Forum Kerukunan Umat Beragama Provinsi Lampung (FKUB) mengimbau seluruh masyarakat untuk terus mengedepankan sikap saling menghormati dan menjaga keharmonisan.
Ketua FKUB Lampung, Baharuddin menegaskan pentingnya menjaga suasana tetap kondusif tengah keberagaman etnis dan agama yang ada provinsi ini.
“Momentum Imlek yang berdekatan dengan Ramadhan hendaknya menjadi penguat semangat toleransi. Kami berharap seluruh umat saling menghormati dan bersama-sama menjaga ketertiban,” ujarnya.
Baca juga : Imlek 2026, Produksi Kue Keranjang di Bandar Lampung Tembus 2.000 Buah per Hari
Ia menilai keberagaman Lampung merupakan anugerah yang harus terjaga bersama .
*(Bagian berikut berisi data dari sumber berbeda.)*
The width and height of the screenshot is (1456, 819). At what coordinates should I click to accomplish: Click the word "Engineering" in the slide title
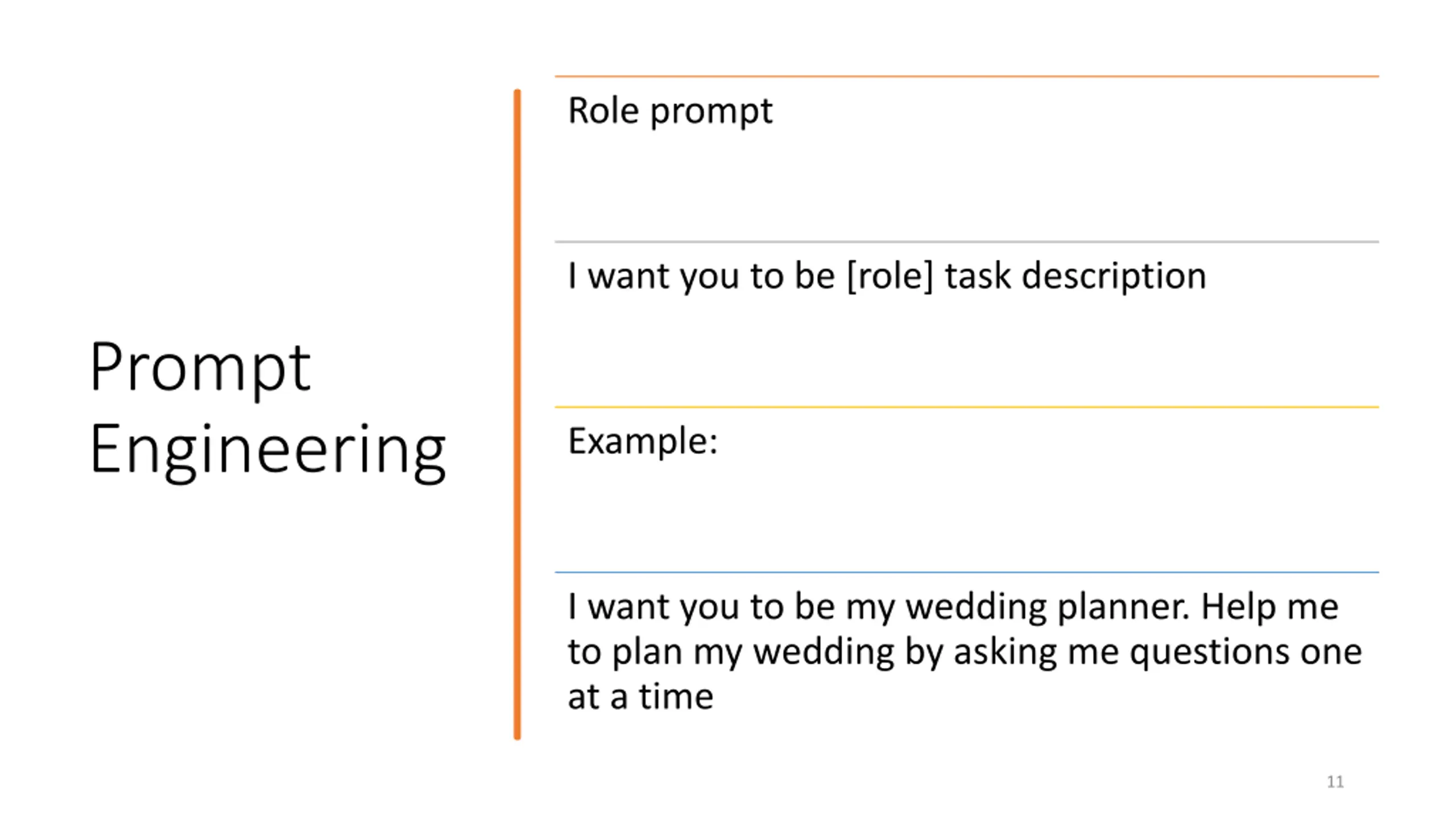(268, 452)
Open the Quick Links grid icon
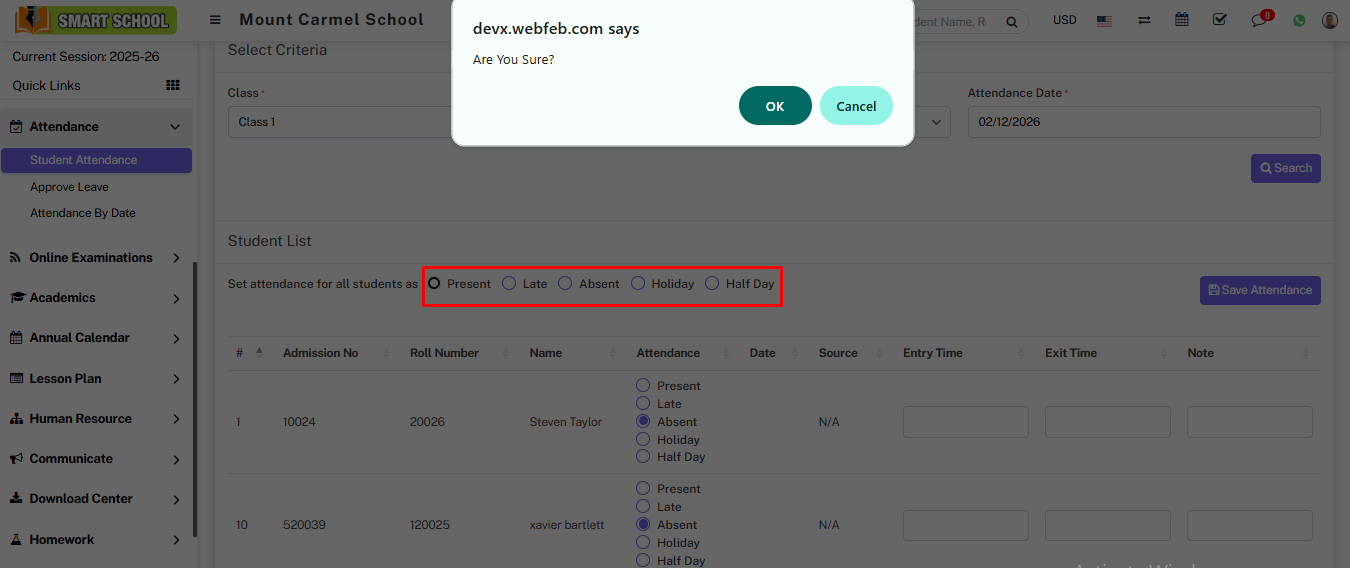This screenshot has height=568, width=1350. [172, 86]
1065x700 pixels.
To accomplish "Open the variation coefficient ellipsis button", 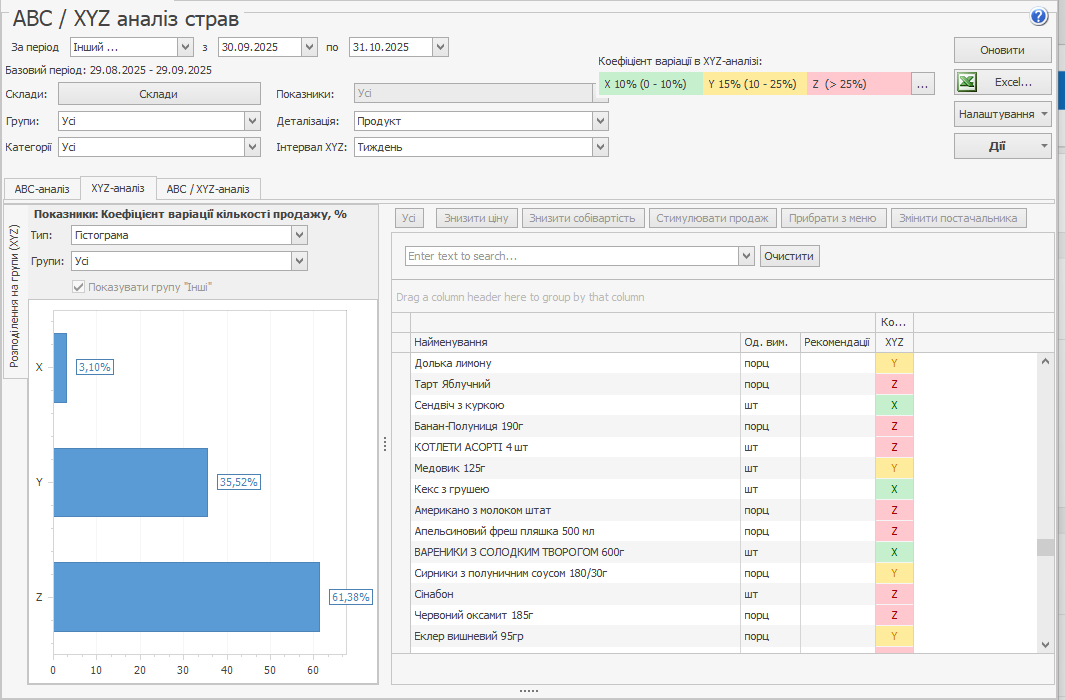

Menurutnya, kehidupan harmonis hanya dapat terwujud jika setiap elemen masyarakat memiliki kesadaran untuk menjaga persatuan, terutama saat dua momentum keagamaan besar berlangsung dalam waktu yang hampir bersamaan.
FKUB juga mengajak masyarakat untuk memberi ruang bagi warga Tionghoa merayakan Imlek dengan aman, damai, dan penuh suka cita.
Pada sisi lain, warga Tionghoa diharapkan tetap menjaga tenggang rasa terhadap umat Islam yang tengah bersiap menyambut dan menjalankan ibadah puasa Ramadhan.
Salah satu bentuk penghormatan yang tersampaikan adalah imbauan agar tidak makan dan minum secara terbuka pada siang hari selama Ramadhan.
Langkah tersebut sebagai wujud kepedulian terhadap umat Muslim yang berpuasa.
Tak hanya itu, FKUB juga meminta pengurus masjid dan mushalla agar bijak dalam penggunaan pengeras suara sebagai sarana syiar agama.
Kebijakan yang proporsional penting untuk menciptakan rasa nyaman bersama serta memperkuat semangat toleransi antarumat beragama.
Dengan komitmen saling menjaga dan menghargai, FKUB berharap perayaan Imlek 2026 dan bulan suci Ramadhan 1447 Hijriah dapat berlangsung dengan damai, sejuk, serta membawa keberkahan bagi seluruh masyarakat Lampung.